Rising cost of living: Survey says job security top concern for 52% workers

The cost of living crisis has affected the workers around the globe as a latest survey finds that 52 percent of them are worried about the impact of economic uncertainty on their job security with 37 percent workers fearing losing their job, which rises to 43 percent for Gen Z – a 10-point increase compared to the last year.

Moreover, both the Gen Z and the baby boomers are most impacted by the rising cost of living, the findings show, with 25 percent of workers have already opted to or are looking for a second job to meet their needs.

The term Gen Z is used for those born after 1990, however, the survey uses it the workers aged between 18 and 24. Baby boomers [born after the WWII] are in the age bracket of 55 to 65 while millennials are 25-34 years old.   

But limited new opportunities are not stopping people from thinking about new options as 20 percent of them mull over resigning to find a new better paying employment.

The latest Workmonitor by Randstad – now in its twentieth year – surveyed 35,000 workers in 34 markets across Europe, Asia Pacific and the Americas, which also says that workers still want flexibility, value alignment and a good work-life balance, with 61 percent of workers not accepting a job if it impacts work-life balance, despite macroeconomic headwinds.

Also, 70 percent workers think that their financial position is preventing them from retiring as early as they would like.

Interestingly, 33 percent respondents say they would rather be unemployed than unhappy in a job and 42 percent are of the view that they would quit their job if their employer did not take into account their request for better conditions.

Despite the cost of living crisis and new concerns over job security, these proportions are largely unchanged from last year’s Workmonitor (33 percent and 43 percent respectively).

Pandemic’s consequences

The research shows that the pandemic has left a lasting legacy on workers’ demands on flexibility:

  • Despite the economic environment, 61 percent of workers said that they would not accept a job if they thought it would impact their work-life balance.

SOURCE MATERIAL:
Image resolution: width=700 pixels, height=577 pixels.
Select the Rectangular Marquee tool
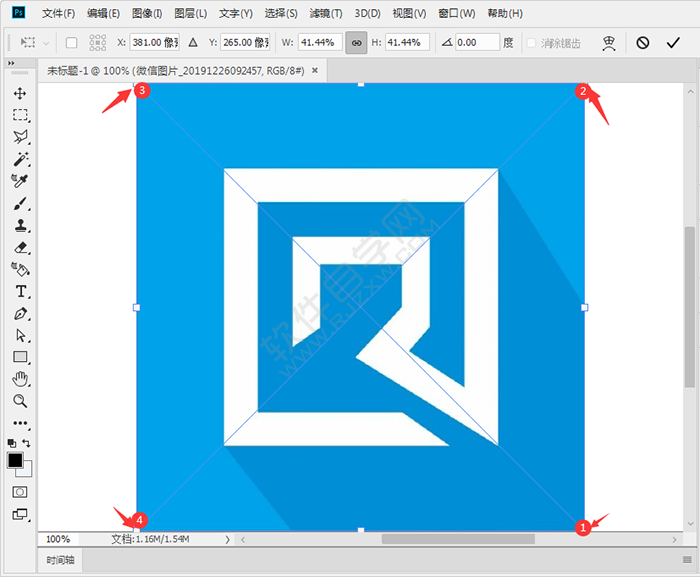(x=20, y=115)
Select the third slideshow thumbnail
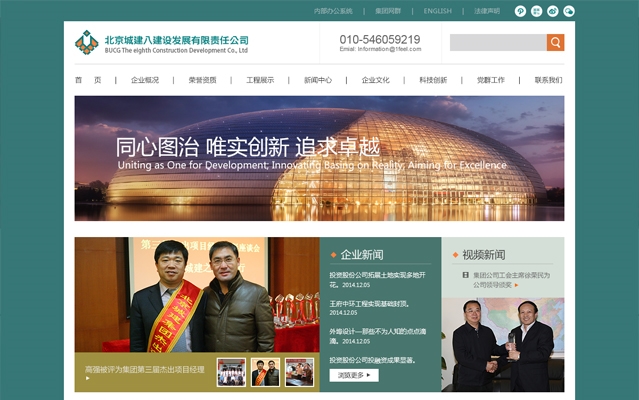This screenshot has width=639, height=400. coord(300,372)
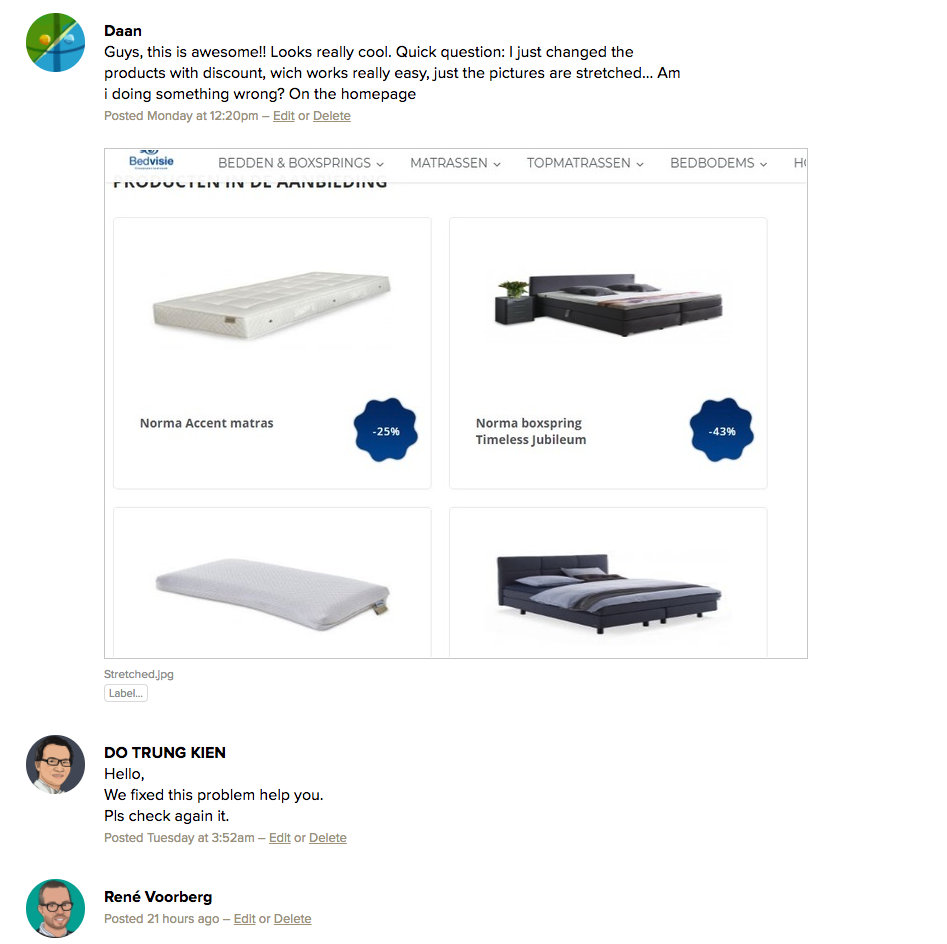This screenshot has height=944, width=947.
Task: Expand the MATRASSEN dropdown menu
Action: coord(455,163)
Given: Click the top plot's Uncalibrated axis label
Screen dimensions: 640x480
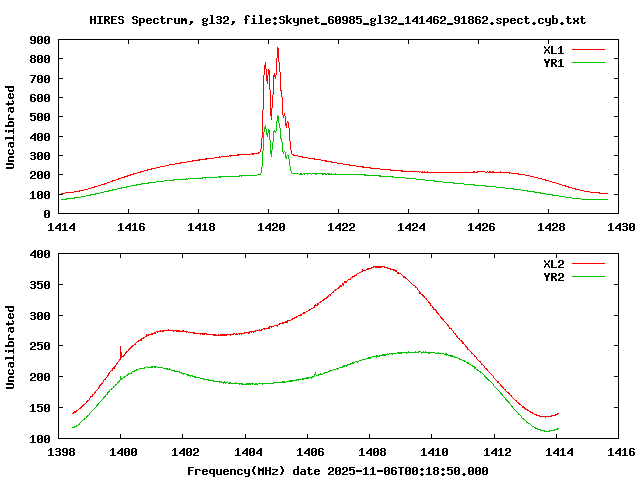Looking at the screenshot, I should click(11, 127).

REQUIRED ACTION: Continue the article above about the Randstad Workmonitor survey on the cost of living and job security, starting after its last sentence.

RESPONSE AREA:
  • The vast majority of workers (83 percent) also said that flexible working hours are important in terms of what they look for in a role, over parental leave policy (62 percent) and training and development (76 percent).
  • Nearly three quarters (71 percent) said that flexibility in terms of location is key.

Alongside practical requests, workers still want their employers’ values and purpose to align with their own. Over half (54 percent) said that they would quit a job if they felt like they didn’t belong there, and this is especially true of Gen Z (61 percent). Two-fifths of people wouldn’t accept a job if it didn’t align with their social and environmental priorities.

Effects on retirement plans

The cost of living crisis is also having an impact on workers’ expectations of retirement, with over a quarter (26 percent) of baby boomers delaying their retirement due to their financial position and 70 percent of workers saying money worries are preventing them from retiring as early as they would like. Meanwhile, the expected retirement age has risen too, as last year 61 percent thought they’d retire before 65, with only half agreeing now.

Expectations from employers

In addition to action on an individual level, workers are also looking to their employers to help them manage the cost of living crisis, whether that’s through increased salaries, subsidies or pay boosts outside of salary reviews.

  • 41 percent of workers would like a monthly pay boost from their employers.
  • 39 percent would like an increase in salary outside of the usual cadence of annual pay review.
  • Close to a third (28 percent) would like subsidies for the cost of energy, travel or other daily expenses.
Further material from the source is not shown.